WASHINGTON – U.S. Sen. Mark R. Warner (D-VA), Vice Chairman of the Senate Select Committee on Intelligence and member of the Senate Committee on Banking, Housing, and Urban Affairs, issued a statement today on the inclusion of his Improving Laundering Laws and Increasing Comprehensive Information Tracking of Criminal Activity in Shell Holdings (ILLICIT CASH) Act in this year’s National Defense Authorization Act (NDAA). The bipartisan ILLICIT CASH Act seeks to improve corporate transparency, strengthen national security, and help law enforcement combat illicit financial activity being carried out by terrorists, drug and human traffickers, and other criminals.

“It is past time to put an end to the secrecy that allows drug cartels, human traffickers, arms dealers, terrorists and kleptocrats to exploit the United States’ banking system in order to carry out anti-American activities. That’s why I’m pleased to know that this year’s defense funding bill will include the ILLICIT CASH Act – legislation I introduced to combat money laundering and terrorist financing,” said Sen.
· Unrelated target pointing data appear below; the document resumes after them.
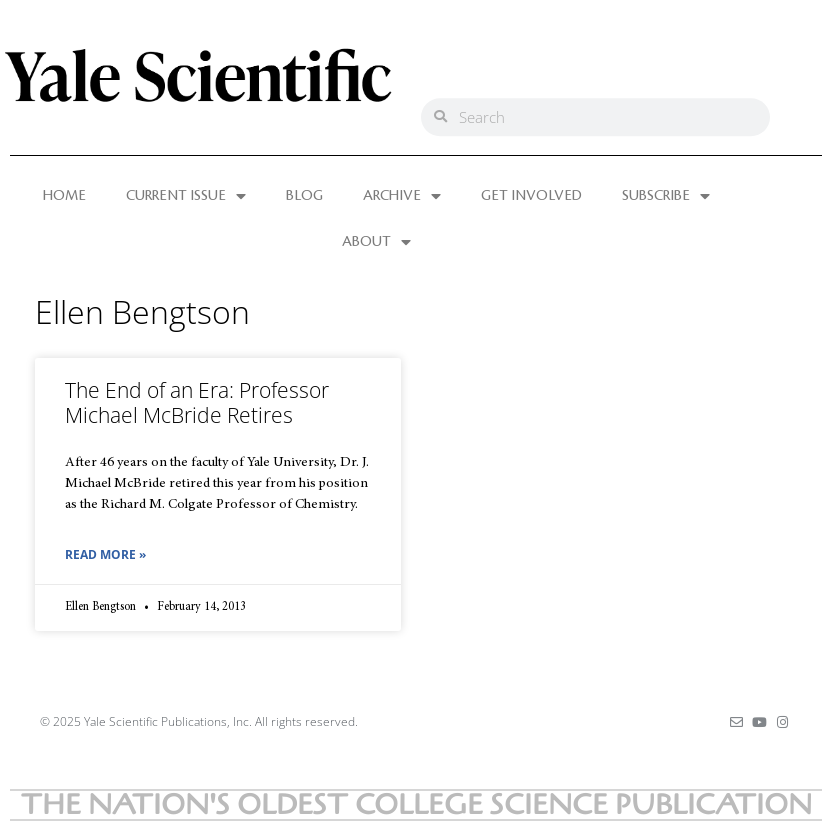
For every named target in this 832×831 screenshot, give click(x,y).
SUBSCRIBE (666, 196)
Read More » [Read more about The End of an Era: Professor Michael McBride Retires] (105, 554)
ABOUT (376, 242)
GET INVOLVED (531, 196)
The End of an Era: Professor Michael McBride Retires (197, 402)
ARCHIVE (402, 196)
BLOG (304, 196)
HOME (64, 196)
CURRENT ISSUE (186, 196)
Warner. “As the Vice Chairman of the Senate Intelligence Committee, I know that the current holes in our financial system pose a serious threat to national security. The ILLICIT CASH Act will seek to patch those holes by increasing corporate transparency requirements and handing our federal agencies the 21st century tools they need to combat these 21st century threats.”

Sen. Warner introduced the ILLICIT CASH Act in September of 2019 and has been championing it ever since. The legislation will, for the first time, require that shell companies – often used as fronts for criminal activity – disclose their true owners to the U.S. Department of Treasury. It will also update decades-old anti-money laundering (AML) and combating the financing of terrorism (CFT) policies by giving Treasury and law enforcement the tools they need to fight criminal networks. This includes improving overall communication between law enforcement, financial institutions, and regulators, and facilitating the adoption of critical 21st century technologies.

Joining Sen. Warner in introducing this legislation were Senate Banking Committee members Tom Cotton (R-AR), Doug Jones (D-AL), Mike Rounds (R-SD), Bob Menendez (D-NJ), John Kennedy (R-LA), Catherine Cortez Masto (D-NV), and Jerry Moran (R-KS).